Summer Flounder are active ambush predators, which mean that they utilize their camouflage to blend in with their surroundings to catch unsuspecting prey. They also chase them down using their excellent swimming ability when dealing with prey that move faster. Their diet consists of a variety of bony fishes including the sand lance, menhaden, atlantic silverside, mummichog killifish, small bluefish, porgies and a wide range of invertebrates like crabs, shrimps, and squids.
The average Summer Flounder is typically 15-20 inches in length, though they have the capability to grow as large as 26 pounds and live up to 20 years. The females make up the largest and oldest specimens having a maximum observed age of 17 years, while male Flounder have a maximum observed age of 15 years.
Summer Flounder can be fished all year round, but they're easier to catch between September and November. Summer Flounder have a great response to live fish such as minnow, mullet and croakers. Sea worms and clams are also effective baits that Summer Flounder love. It is recommended that you use a circle hook, because it is easier for Flounders to bite.
An effective angling technique would be hooking smaller baitfish through the eye and larger baitfish through the lips. Using a casting rod which is 7 ft long is the standard method of anglers for catching Flounder.
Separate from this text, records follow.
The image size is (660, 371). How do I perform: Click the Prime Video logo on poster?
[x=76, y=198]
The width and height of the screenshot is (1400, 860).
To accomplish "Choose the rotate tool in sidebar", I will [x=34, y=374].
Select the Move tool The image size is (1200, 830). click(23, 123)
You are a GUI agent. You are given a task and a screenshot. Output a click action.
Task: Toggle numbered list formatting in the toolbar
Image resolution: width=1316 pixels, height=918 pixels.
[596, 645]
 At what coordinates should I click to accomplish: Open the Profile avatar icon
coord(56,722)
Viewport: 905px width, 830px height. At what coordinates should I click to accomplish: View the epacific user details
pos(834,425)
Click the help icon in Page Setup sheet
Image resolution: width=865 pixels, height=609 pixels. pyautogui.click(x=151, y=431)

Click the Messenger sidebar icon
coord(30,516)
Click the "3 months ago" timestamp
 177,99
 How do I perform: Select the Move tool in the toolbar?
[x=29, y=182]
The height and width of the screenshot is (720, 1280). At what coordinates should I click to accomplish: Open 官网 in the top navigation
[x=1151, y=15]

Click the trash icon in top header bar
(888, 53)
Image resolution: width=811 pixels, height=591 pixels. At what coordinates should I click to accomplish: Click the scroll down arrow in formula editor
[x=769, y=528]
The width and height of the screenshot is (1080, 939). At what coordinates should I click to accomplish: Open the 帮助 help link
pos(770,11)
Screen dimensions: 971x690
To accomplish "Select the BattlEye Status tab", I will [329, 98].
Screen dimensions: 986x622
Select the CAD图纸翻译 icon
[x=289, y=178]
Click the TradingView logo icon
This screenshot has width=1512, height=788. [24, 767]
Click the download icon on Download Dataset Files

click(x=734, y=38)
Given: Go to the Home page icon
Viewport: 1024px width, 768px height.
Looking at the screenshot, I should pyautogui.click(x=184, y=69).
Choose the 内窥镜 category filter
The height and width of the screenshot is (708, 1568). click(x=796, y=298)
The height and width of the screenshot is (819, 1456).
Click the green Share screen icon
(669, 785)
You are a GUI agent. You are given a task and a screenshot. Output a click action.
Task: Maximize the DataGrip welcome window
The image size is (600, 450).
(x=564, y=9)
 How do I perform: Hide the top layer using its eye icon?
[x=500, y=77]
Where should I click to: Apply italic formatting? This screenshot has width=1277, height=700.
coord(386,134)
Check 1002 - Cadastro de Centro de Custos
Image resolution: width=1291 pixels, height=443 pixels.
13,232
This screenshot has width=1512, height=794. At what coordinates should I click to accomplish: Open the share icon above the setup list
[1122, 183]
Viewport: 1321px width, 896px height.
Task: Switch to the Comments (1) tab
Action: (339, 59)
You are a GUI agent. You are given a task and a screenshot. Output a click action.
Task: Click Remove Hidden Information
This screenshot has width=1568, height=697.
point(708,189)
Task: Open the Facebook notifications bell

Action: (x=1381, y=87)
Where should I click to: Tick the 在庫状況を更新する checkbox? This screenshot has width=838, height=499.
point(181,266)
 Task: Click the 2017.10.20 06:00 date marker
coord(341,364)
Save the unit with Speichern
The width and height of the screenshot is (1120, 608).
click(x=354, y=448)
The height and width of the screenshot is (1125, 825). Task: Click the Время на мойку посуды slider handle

It is advised that you use a line that's sturdy enough to handle larger fish that might take the bait. You may need a sinker to make sure the hook is within reach of the Flounder down below
Summer Flounder are mainly found in the East Coast of the United States and Canada. They are very abundant in the waters stretching from North Carolina to Massachusetts. Summer Flounder also thrive best from Nova Scotia to the eastern part of Florida.
This fish is usually located offshore and inshore, especially in estuaries. They are demersal; thus, Summer Flounder are usually captured using bottom otter trawls or by gillnets and pound nets.